■ WHAT THE TASK REQUIRES
Every line holding the string "News" should be copied from the listing.

■ DATA UNDER STUDY
____
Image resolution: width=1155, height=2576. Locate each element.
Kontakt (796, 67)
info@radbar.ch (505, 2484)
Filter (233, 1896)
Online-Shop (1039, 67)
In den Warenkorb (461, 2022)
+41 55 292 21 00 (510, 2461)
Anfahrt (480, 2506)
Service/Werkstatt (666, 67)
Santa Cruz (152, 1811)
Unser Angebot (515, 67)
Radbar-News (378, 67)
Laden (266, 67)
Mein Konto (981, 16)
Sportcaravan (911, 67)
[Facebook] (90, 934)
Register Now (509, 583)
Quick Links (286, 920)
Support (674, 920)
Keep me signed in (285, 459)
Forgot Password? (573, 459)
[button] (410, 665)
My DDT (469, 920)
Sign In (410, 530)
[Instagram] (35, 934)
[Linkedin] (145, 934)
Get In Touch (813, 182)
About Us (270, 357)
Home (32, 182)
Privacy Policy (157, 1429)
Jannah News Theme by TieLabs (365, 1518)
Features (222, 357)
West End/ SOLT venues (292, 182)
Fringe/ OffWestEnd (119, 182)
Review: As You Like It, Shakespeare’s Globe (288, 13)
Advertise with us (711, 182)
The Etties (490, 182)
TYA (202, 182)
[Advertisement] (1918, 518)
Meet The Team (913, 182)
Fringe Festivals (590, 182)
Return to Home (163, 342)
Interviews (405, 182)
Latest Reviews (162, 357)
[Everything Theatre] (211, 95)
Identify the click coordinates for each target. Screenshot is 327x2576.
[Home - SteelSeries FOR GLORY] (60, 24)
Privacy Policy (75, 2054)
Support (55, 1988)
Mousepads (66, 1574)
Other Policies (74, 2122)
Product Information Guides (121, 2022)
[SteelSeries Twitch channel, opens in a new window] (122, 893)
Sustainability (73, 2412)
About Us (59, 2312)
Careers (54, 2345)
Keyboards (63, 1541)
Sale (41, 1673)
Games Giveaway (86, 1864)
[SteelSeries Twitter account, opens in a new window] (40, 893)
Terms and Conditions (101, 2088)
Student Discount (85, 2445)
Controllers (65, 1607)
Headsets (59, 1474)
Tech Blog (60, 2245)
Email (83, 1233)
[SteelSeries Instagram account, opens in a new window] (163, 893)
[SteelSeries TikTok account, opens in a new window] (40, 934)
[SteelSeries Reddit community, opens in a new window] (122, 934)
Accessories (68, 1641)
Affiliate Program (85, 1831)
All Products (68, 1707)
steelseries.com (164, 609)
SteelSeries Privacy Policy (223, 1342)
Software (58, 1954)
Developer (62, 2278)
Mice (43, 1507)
____
■ RESPONSE BOX
Radbar-News (378, 67)
Jannah News Theme by TieLabs (365, 1518)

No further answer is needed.